Childhood Obesity can Make Boys Impotent, Infertile

Obesity at a young age brings in many health problems and now it turns out that boys could become impotent and infertile as they attain adulthood.

The University at Buffalo researchers examined the effects of childhood obesity on reproduction capacity of boys and found obesity lowering the testosterone levels of boys by half compared to healthy boys.

The current study  is continuation of a 2004 analysis related to low testosterone levels or hypogonadism in obese, type 2 diabetic adult males and a re-confirmation study in 2010 that looked at more than 2,000 obese young people, both diabetic and non diabetic.

The current study included 50 children, both obese and normal. All the participants underwent tests to measure their total and free testosterone, estradiol and estrogen hormone levels.

"We were surprised to observe a 50 percent reduction in testosterone in this pediatric study because these obese males were young and were not diabetic," Dr. Paresh Dandona, chief of the Division of Endocrinology, Diabetes and Metabolism in the UB medical school and first author on the study, said in a news release. "The implications of our findings are, frankly, horrendous because these boys are potentially impotent and infertile. The message is a grim one with massive epidemiological implications."

However, bringing hopes in children affected with obesity, researchers put forward surgery and weight loss the options to bring back the testosterone levels to normal.

"The good news is that we know that testosterone levels do return to normal in obese adult males who undergo gastric bypass surgery. It's possible that levels also will return to normal through weight loss as a result of lifestyle change, although this needs to be confirmed by larger studies," he said.

After proving their theory, the authors emphasized the importance of following a healthy lifestyle during childhood.

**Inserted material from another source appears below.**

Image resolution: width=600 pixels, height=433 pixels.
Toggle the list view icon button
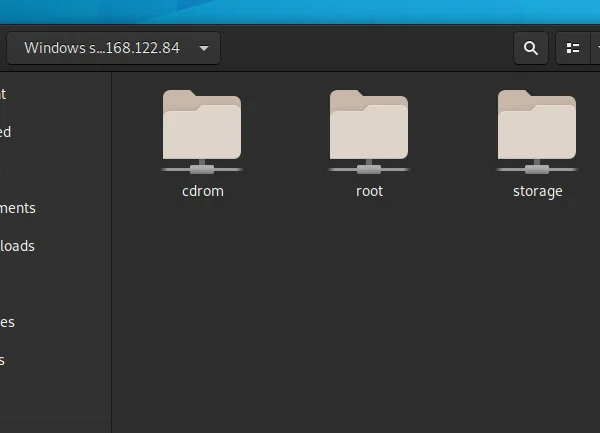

"These findings demonstrate that the effect of obesity is powerful, even in the young, and that lifestyle and nutritional intake starting in childhood have major repercussions throughout all stages of life," Dandona said.

Findings of the study have been published in Clinical Endocrinology.

The revelations come at a time when childhood obesity has more than tripled in the United States over the past 30 years.  A  Centers for Disease Control and Prevention (CDC) report shows a shocking increase in the number of obese children aged six to 11, from 7 percent in 1980 to 20 percent in 2008.